[Stored data]
○ ○ ○

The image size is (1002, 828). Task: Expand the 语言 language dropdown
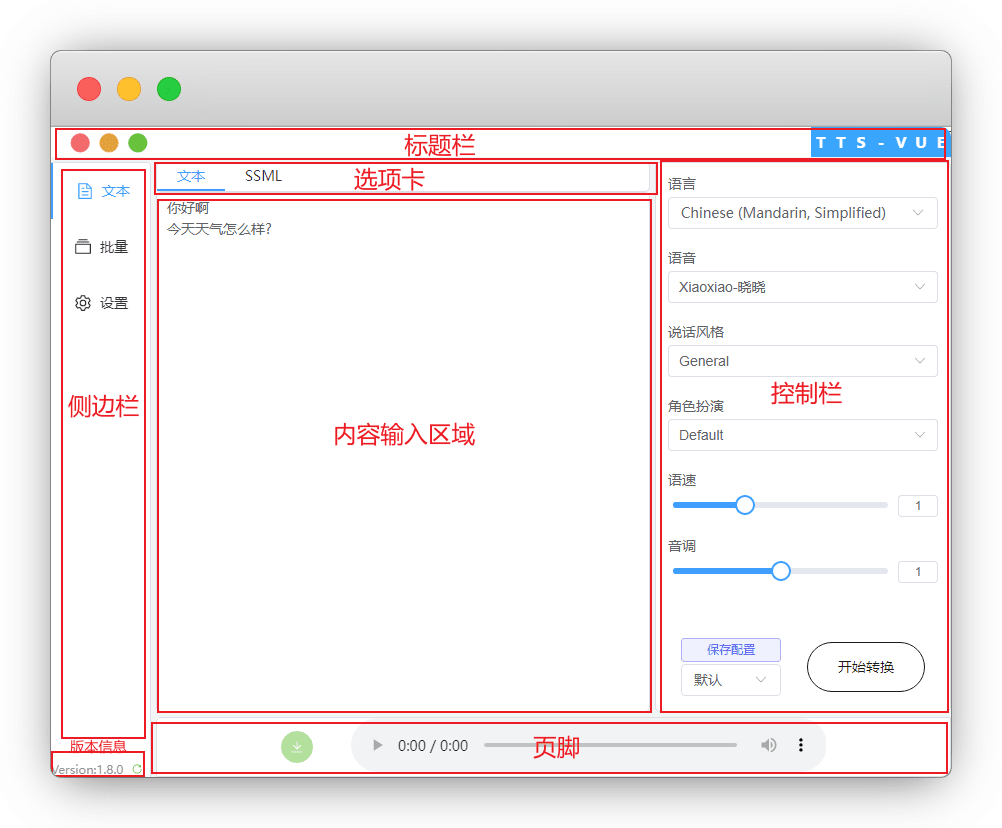coord(802,213)
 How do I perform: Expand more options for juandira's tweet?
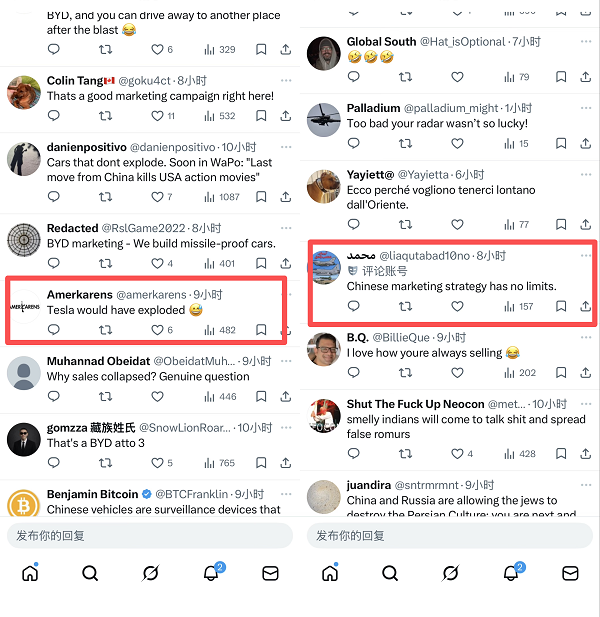click(x=587, y=485)
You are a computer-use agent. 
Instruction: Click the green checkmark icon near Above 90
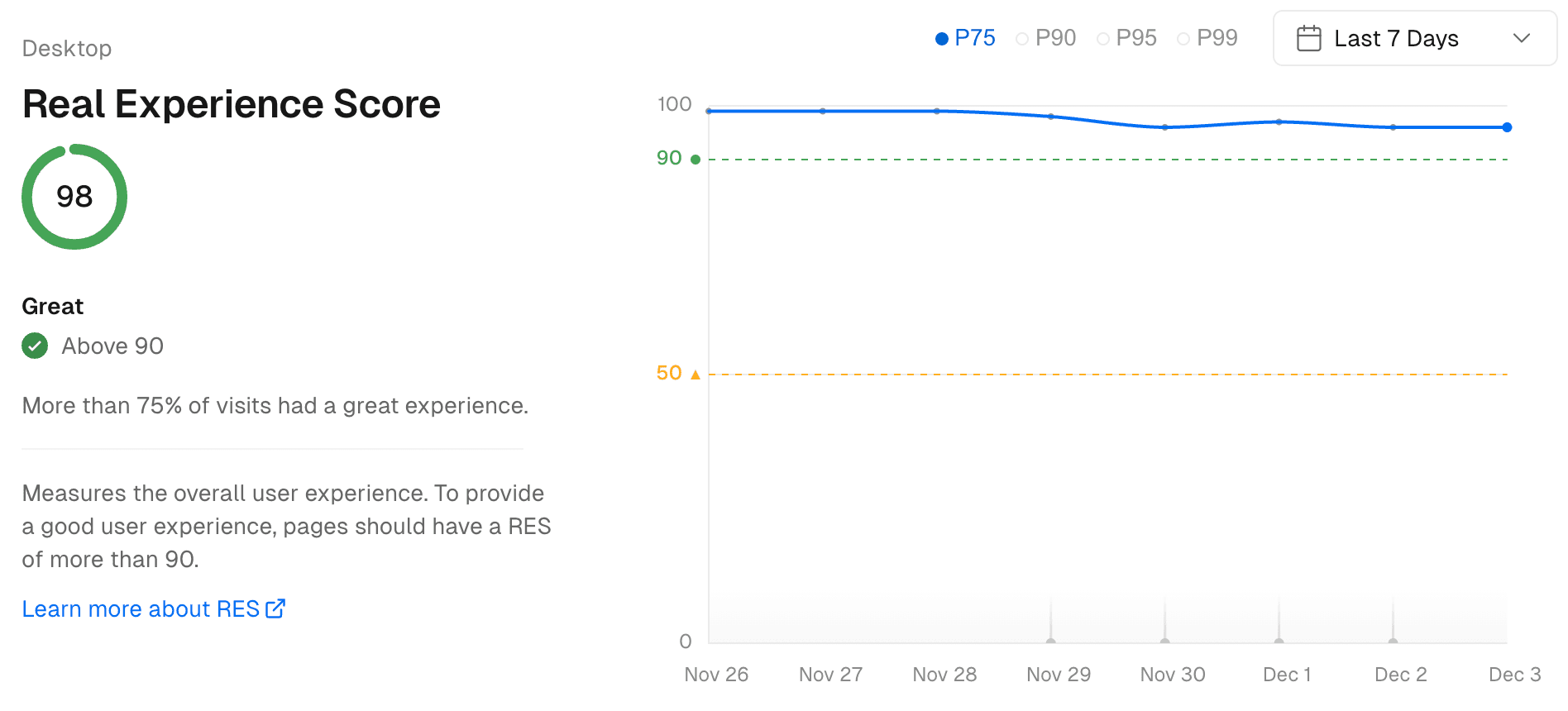click(x=35, y=346)
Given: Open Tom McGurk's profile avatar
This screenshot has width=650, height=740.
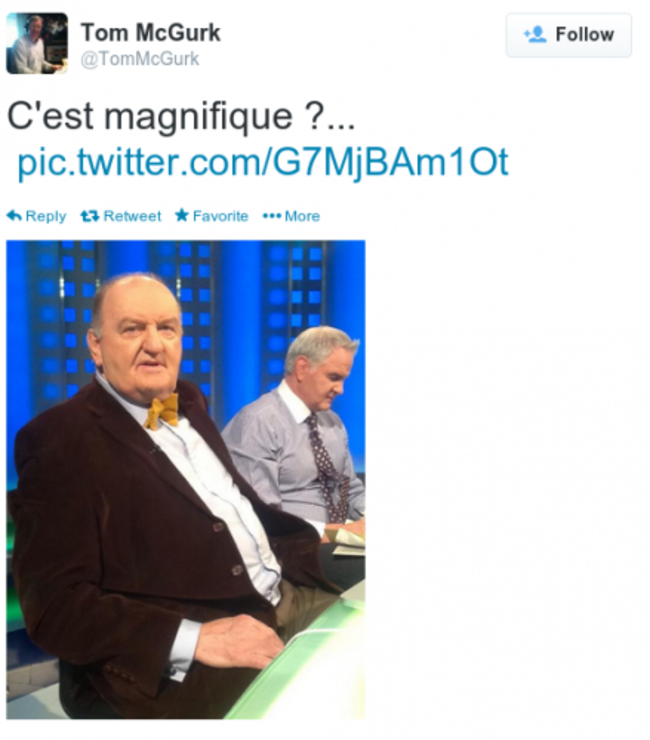Looking at the screenshot, I should click(x=37, y=43).
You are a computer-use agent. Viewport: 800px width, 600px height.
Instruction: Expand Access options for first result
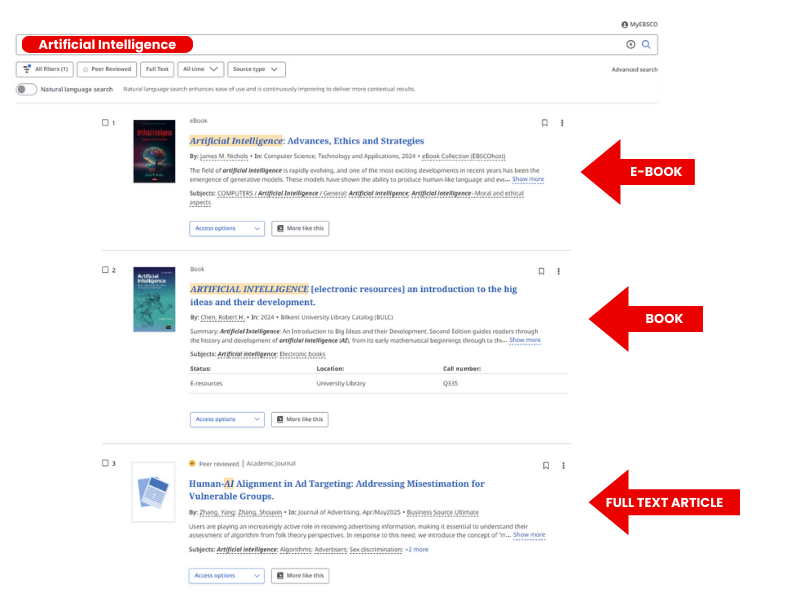tap(227, 228)
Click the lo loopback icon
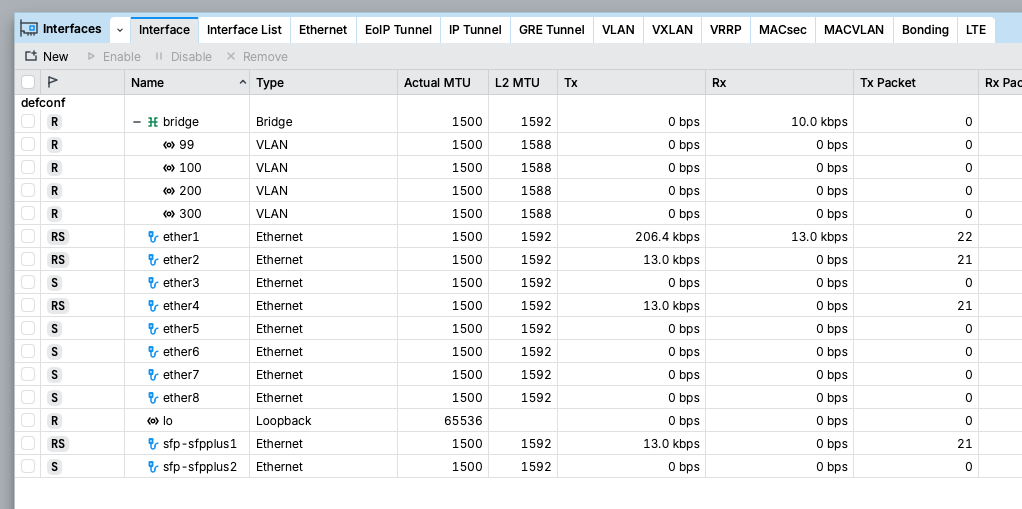The height and width of the screenshot is (509, 1022). tap(153, 421)
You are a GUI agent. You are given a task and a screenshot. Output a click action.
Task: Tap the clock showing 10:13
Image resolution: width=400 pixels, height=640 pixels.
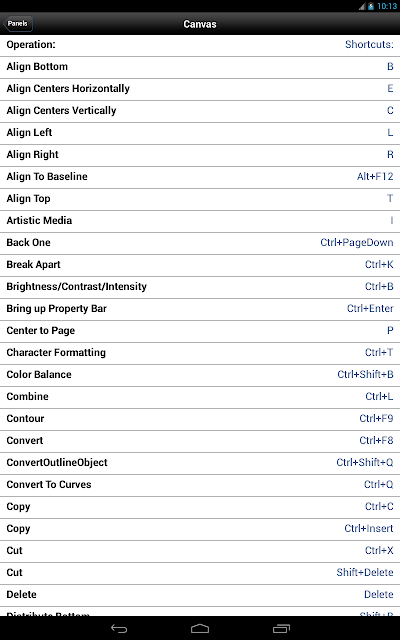387,6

○ ○ ○

EXERCISE OBJECTIVE — Leaving the pictures out, give again word for word each line from the one holding "How do I perform: Expand" through the end of the records.

FINISHED EXERCISE —
 How do I perform: Expand more options for juandira's tweet?
click(x=587, y=485)
You are a computer-use agent. 
Instruction: Click the green checkmark icon near Above 90
click(x=35, y=346)
Given: Open Tom McGurk's profile avatar
This screenshot has width=650, height=740.
Looking at the screenshot, I should click(x=37, y=43).
You are a computer-use agent. Viewport: 800px width, 600px height.
Instruction: Expand Access options for first result
tap(227, 228)
Click the lo loopback icon
The height and width of the screenshot is (509, 1022). tap(153, 421)
You are a GUI agent. You are given a task and a screenshot. Output a click action.
Task: Tap the clock showing 10:13
Image resolution: width=400 pixels, height=640 pixels.
387,6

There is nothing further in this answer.